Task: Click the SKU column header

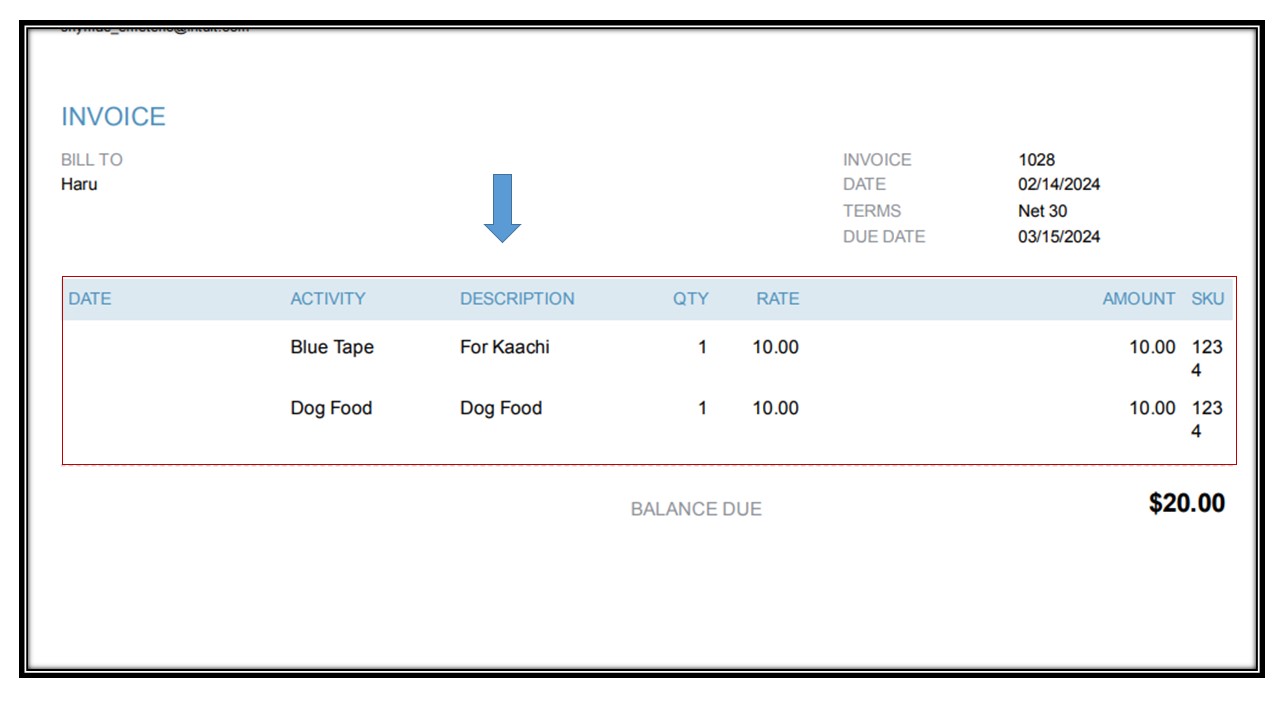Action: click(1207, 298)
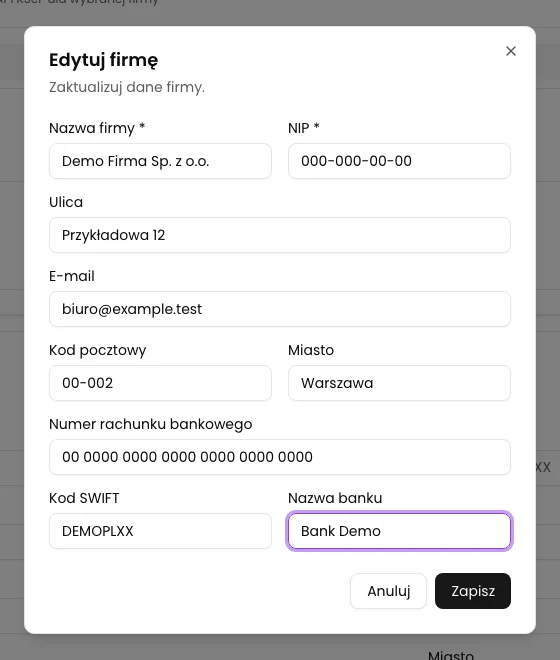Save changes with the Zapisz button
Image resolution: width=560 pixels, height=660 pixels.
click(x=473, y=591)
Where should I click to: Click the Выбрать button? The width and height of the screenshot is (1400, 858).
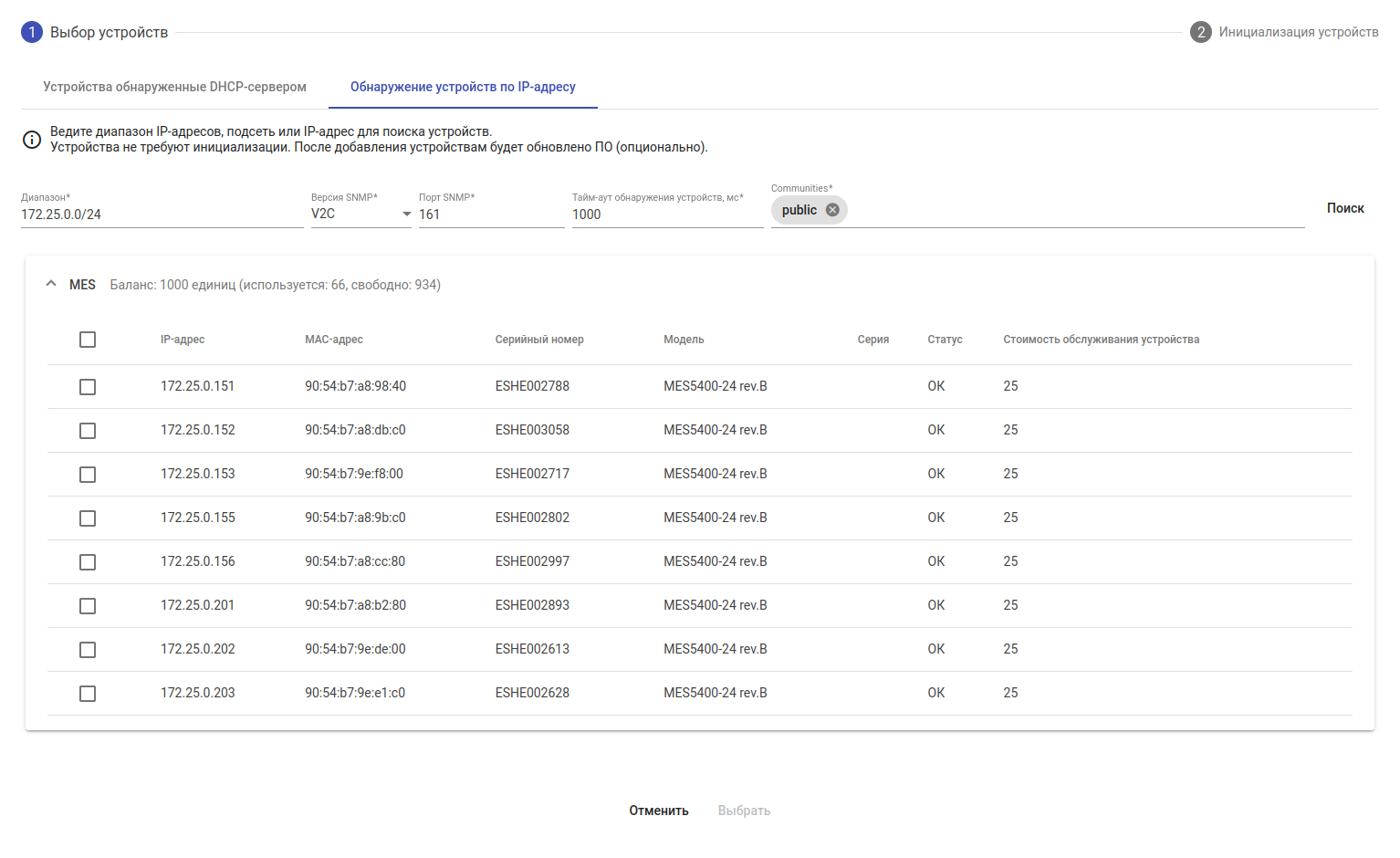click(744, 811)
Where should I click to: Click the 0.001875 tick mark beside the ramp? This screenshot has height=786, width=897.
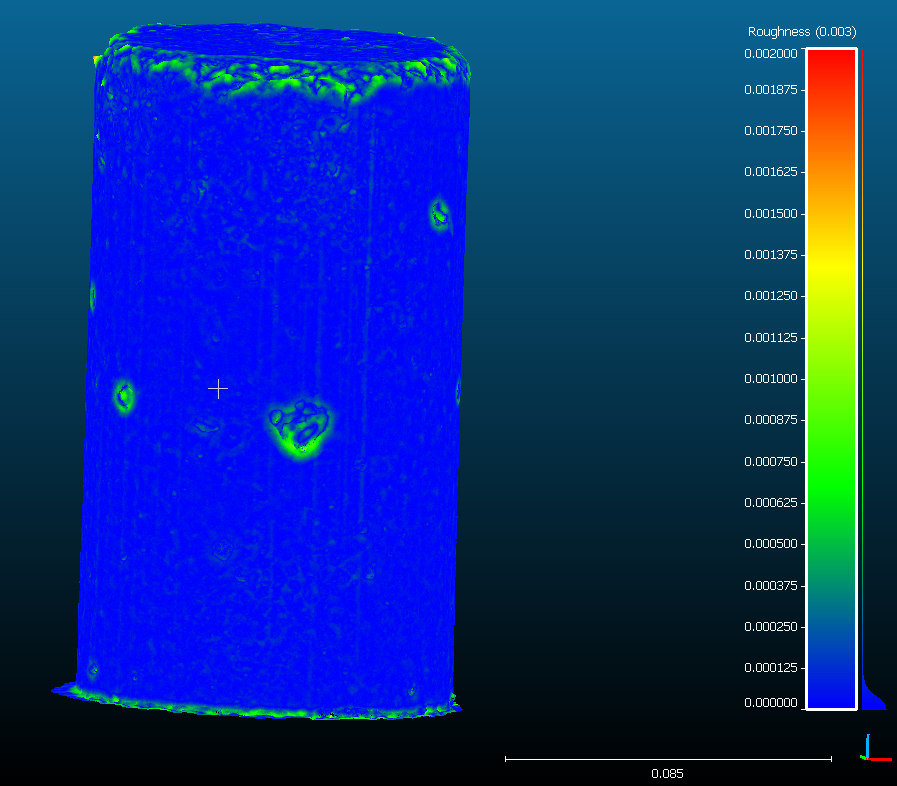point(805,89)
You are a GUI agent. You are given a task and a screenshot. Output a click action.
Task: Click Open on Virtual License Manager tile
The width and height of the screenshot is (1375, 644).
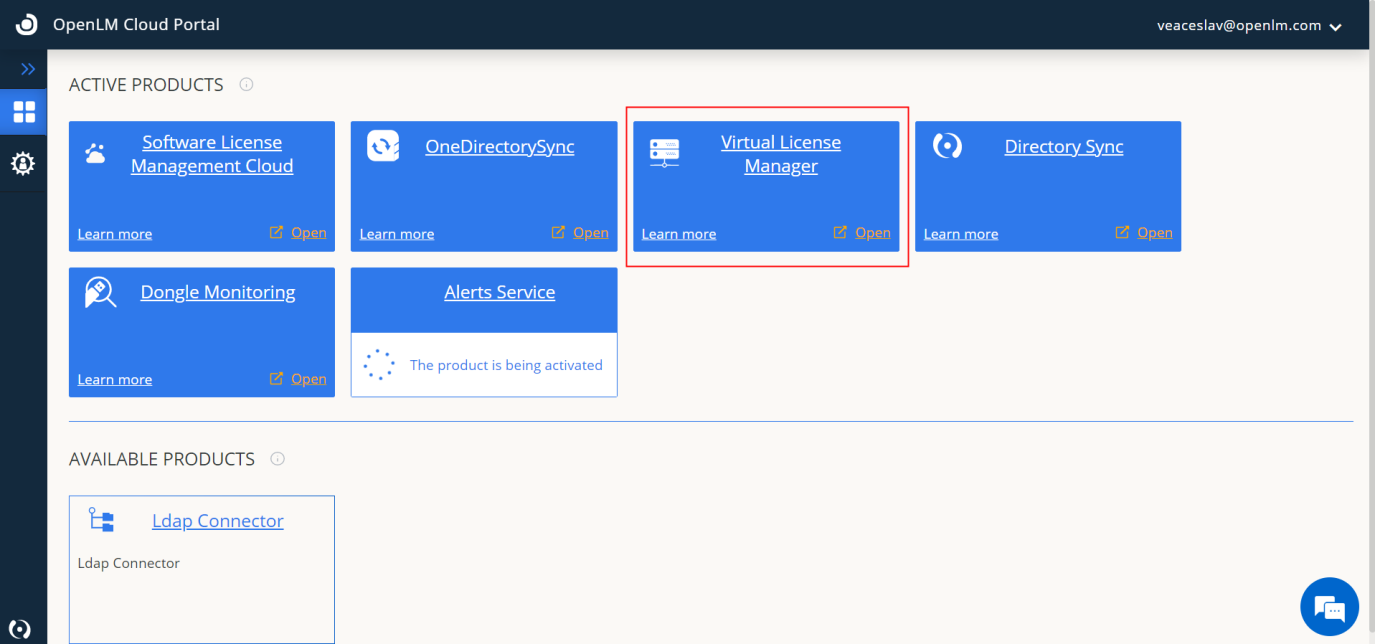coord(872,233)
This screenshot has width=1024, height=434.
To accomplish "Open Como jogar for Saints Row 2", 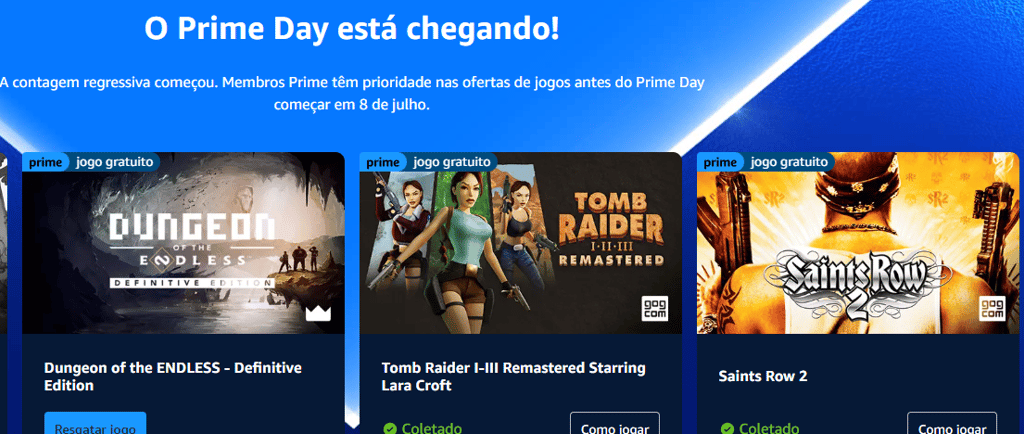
--
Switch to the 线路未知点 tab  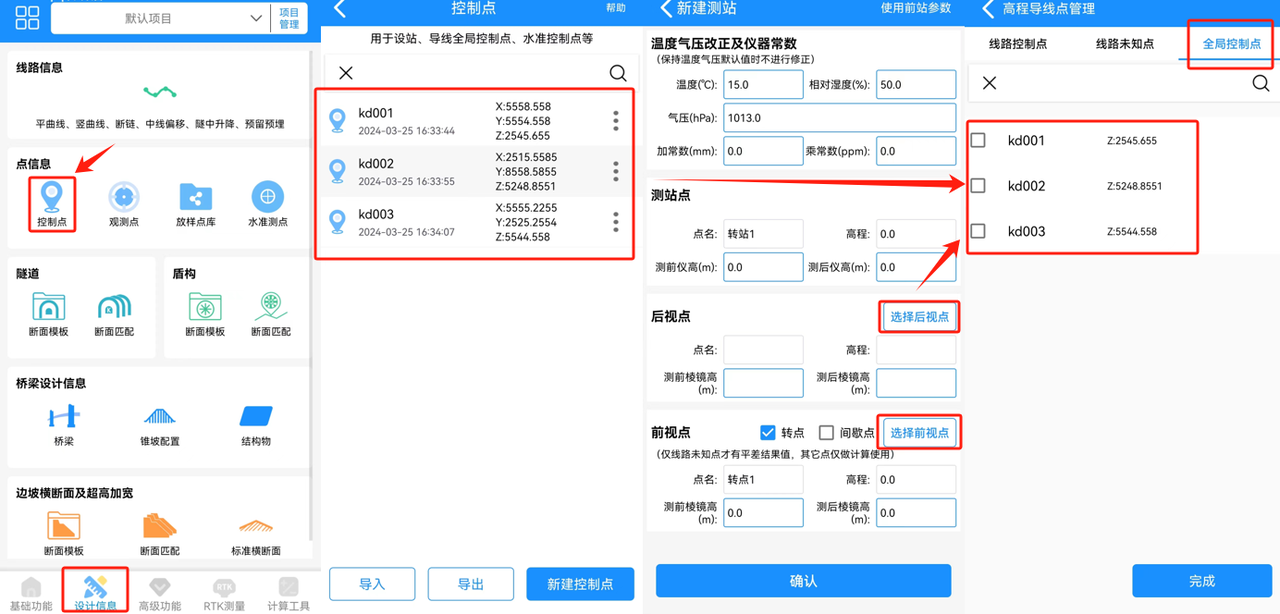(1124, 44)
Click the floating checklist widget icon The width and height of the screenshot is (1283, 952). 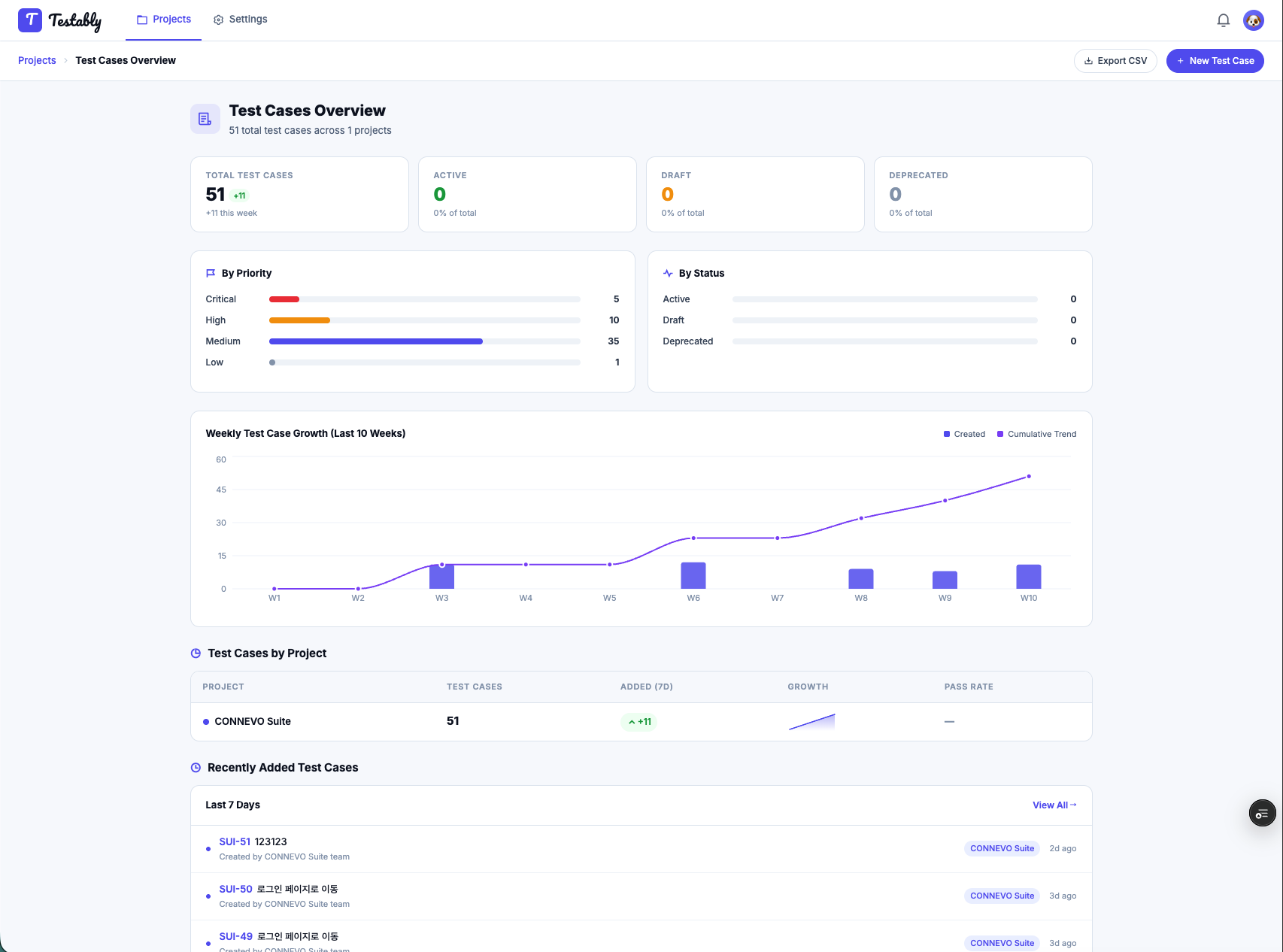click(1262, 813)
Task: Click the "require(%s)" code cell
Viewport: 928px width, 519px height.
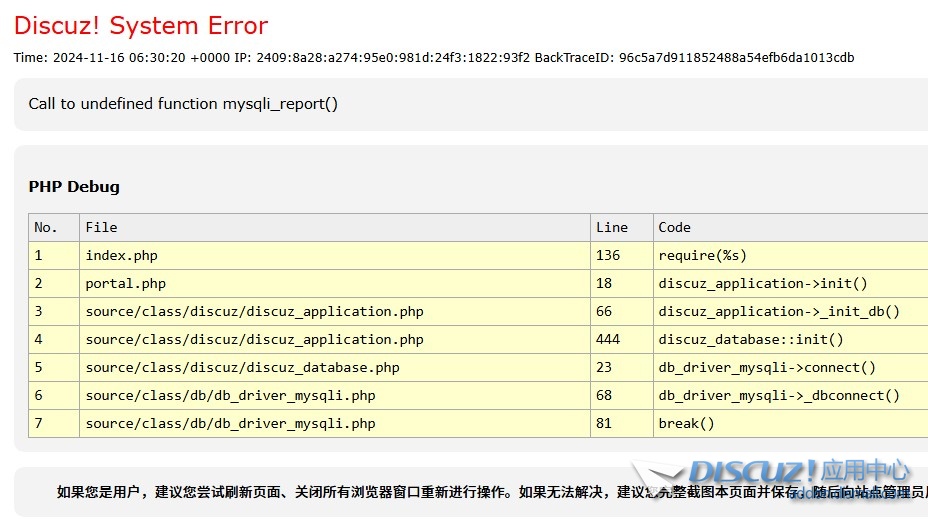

(OPIS ZADANIA) Przytocz wiernie wiersze od wiersza z „Task: Click the SKU column header” do wiersza z „Como jogar for”, oba włącznie, i pomiń w odpowiedzi obrazy.

(ROZWIĄZANIE)
Task: Click the SKU column header

Action: click(1207, 298)
Save changes with the Zapisz button
Image resolution: width=560 pixels, height=660 pixels.
click(x=473, y=591)
Where should I click to: Click the Выбрать button? The width and height of the screenshot is (1400, 858).
click(744, 811)
Where should I click to: Click the 0.001875 tick mark beside the ramp? This screenshot has height=786, width=897.
point(805,89)
You are a GUI agent. You are given a task and a screenshot. Output a click action.
Task: Click Open on Virtual License Manager tile
The width and height of the screenshot is (1375, 644).
coord(872,233)
This screenshot has width=1024, height=434.
To accomplish "Open Como jogar for Saints Row 2", 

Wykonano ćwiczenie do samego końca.